- Afghanistan / Bangladesh
- Dates: 1 – 7 June 2018
- Captains: Asghar Stanikzai / Shakib Al Hasan

Twenty20 International series
- Results: Afghanistan won the 3-match series 3–0
- Most runs: Samiullah Shinwari (118) / Mahmudullah (88) Mushfiqur Rahim (88)
- Most wickets: Rashid Khan (8) / Abu Jayed (3)
- Player of the series: Rashid Khan (Afg)

= Bangladeshi cricket team against Afghanistan in India in 2018 =

International cricket tour

The Bangladesh cricket team toured India to play three Twenty20 Internationals (T20Is) against the Afghanistan cricket team in Dehradun.

Afghanistan won the first two matches of the series, therefore giving them an unassailable lead. This gave them their first bilateral T20I series win against another Test team other than Zimbabwe. Afghanistan went on to win the series 3–0.

==Background==
Originally the matches were scheduled to be played as One Day Internationals (ODIs), but the Bangladesh Cricket Board (BCB) agreed to change the fixtures to T20Is in preparation for the 2020 ICC World Twenty20 tournament. In May 2018, the Afghanistan Cricket Board (ACB) confirmed that all three matches will be played at the Rajiv Gandhi International Cricket Stadium. These were the first international cricket matches to be played at the venue.

Ahead of the T20Is, Bangladesh played a practice match against Afghanistan A.

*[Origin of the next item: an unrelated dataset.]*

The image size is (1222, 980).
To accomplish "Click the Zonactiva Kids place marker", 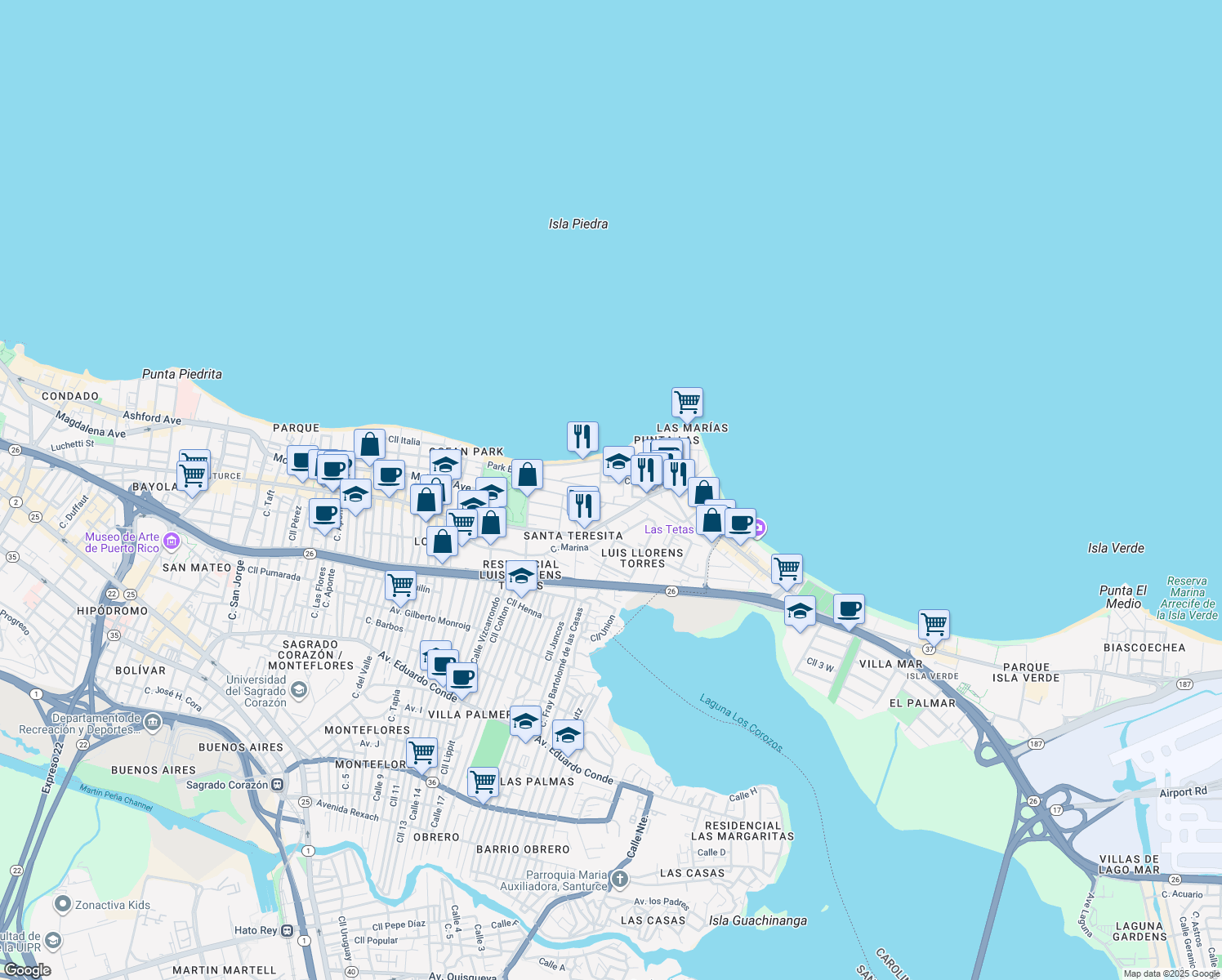I will click(61, 905).
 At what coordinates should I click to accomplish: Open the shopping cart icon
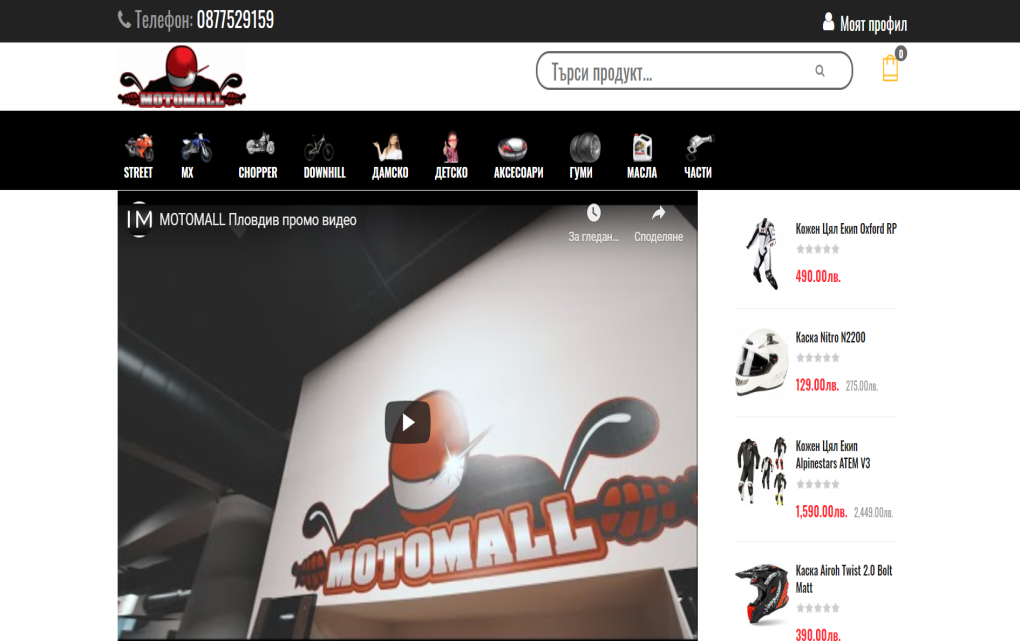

Prior to this series, Afghanistan and Bangladesh had only played each other once before in a T20I, in the group stage of the 2014 ICC World Twenty20 tournament, with Bangladesh winning by nine wickets.

==Squads==

| Afghanistan | Bangladesh |
|---|---|
| Asghar Stanikzai (c); Sharafuddin Ashraf; Aftab Alam; Usman Ghani; Karim Janat; Rashid Khan; Mohammad Nabi; Gulbadin Naib; Darwish Rasooli; Shafiqullah; Mohammad Shahzad (wk); Samiullah Shinwari; Najeeb Tarakai; Mujeeb Ur Rahman; Najibullah Zadran; Shapoor Zadran; Hazratullah Zazai; | Shakib Al Hasan (c); Litton Das; Ariful Haque; Abul Hasan; Mehedi Hasan; Abu Hider; Mosaddek Hossain; Rubel Hossain; Tamim Iqbal; Nazmul Islam; Abu Jayed; Mahmudullah; Mushfiqur Rahim (wk); Mustafizur Rahman; Sabbir Rahman; Soumya Sarkar; |

Ahead of the series, Mustafizur Rahman was ruled out of Bangladesh's squad due to injury. Abul Hasan was named as his replacement. Hazratullah Zazai was added to Afghanistan's squad ahead of the first T20I.